Liam hugged Ari and rested his head on her chest, closed his eyes and breathed deeply.
“You remind me of spring tulips.”
Ari stroked his cheek and her finger rested on the tiny and adorable mole on his face.
“I wish I were older.”
“Why?”
“So I could go to college with you.”
Liam laughed. “Silly girl.”
“I don’t want this to just be a summer affair.”
Liam laughed even harder. “Affair? We haven’t even…”
“What?” Ari raised a fist by his face.
“Nothing. Nothing.”
“I’m glad I can make you laugh. Feeling any better?”
“Yes.”
“I think we should head back then.”
“You won’t tell your uncle and aunt I’m a crybaby right?” Liam laughed. Beads of sweat glistened on his forehead.
“Everyone has the right to cry silly.”
“I guess… I’ve never cried to a girl before.”
“Well, from now on, whenever you need a shoulder to cry on, I’ll be here.”
Liam removed his head from Ari’s chest to face her. He reached out to run his fingers through her short hair. She looked like a pixie with wings ready at the spur of a moment to fly away and conquer the world.
“Thanks Ari.” He claimed her lips and treated them as if they were as fragile as soft tofu. The kiss lacked passion but the innocence of the act warmed Ari’s heart. It symbolized a silent promise of protection and understanding. She was now a part of Liam’s soul.
He took her hand and brought her to their bikes.
“Tomorrow, let’s just take one bike.”
“But I like riding my own bike,” Ari mock-protested.

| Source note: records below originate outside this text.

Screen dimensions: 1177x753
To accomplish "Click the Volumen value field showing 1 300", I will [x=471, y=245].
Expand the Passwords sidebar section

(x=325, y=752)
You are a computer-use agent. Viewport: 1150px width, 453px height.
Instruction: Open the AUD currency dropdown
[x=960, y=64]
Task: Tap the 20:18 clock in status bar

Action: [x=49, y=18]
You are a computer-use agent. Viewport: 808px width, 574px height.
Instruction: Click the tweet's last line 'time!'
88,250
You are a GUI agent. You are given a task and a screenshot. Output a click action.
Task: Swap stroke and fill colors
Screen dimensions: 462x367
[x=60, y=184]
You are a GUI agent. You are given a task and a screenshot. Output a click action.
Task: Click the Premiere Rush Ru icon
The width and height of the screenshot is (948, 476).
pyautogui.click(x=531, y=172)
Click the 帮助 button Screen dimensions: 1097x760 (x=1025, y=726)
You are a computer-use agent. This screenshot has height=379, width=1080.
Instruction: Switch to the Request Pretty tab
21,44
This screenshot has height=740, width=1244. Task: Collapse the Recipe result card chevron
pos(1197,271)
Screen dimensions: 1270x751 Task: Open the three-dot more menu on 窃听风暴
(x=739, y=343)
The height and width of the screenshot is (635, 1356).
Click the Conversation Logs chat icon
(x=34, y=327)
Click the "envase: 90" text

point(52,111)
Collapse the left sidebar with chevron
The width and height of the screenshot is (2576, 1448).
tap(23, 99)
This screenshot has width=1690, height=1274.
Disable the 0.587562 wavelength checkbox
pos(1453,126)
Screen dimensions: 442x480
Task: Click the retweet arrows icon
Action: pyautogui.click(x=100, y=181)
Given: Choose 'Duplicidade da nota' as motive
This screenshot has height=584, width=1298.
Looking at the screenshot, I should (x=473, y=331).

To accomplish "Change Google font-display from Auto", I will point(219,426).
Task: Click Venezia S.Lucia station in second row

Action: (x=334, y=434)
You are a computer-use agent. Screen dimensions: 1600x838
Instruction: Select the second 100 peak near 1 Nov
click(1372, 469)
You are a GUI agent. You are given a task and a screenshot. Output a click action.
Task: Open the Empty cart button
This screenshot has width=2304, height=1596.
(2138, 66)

“Then you can drive me around in your bike.”
“You’re horrible!” Ari eyed the piano and the violin. “What are we going to do about the instruments?”
“I’ve rented the piano out for the rest of the summer. Don’t worry, no one’s going to take them. I think they like it by the lake.”
“I think so too.” Ari laughed. The piano and the violin fell in love by the lake.
“So, shall we race again?”
“Will you let me win this time?”
“Maybe. If I win, we’ll take one bike tomorrow. And I’ll ride it.” Liam winked and smiled.
“Fine. I love you Liam,” Ari whispered to herself as she watched Liam speed off on his bike.
She had once read a book where the author compared love to a bike ride.
“One could compare love to a bike ride and a bike race. There are guaranteed bumps in the road and occasional falls. One could ride alone or with another and take both familiar and unfamiliar paths. At the end of a ride, there was always a destination. At the end of a race, there was always a finish line. Some riders came out as winners and others were losers.”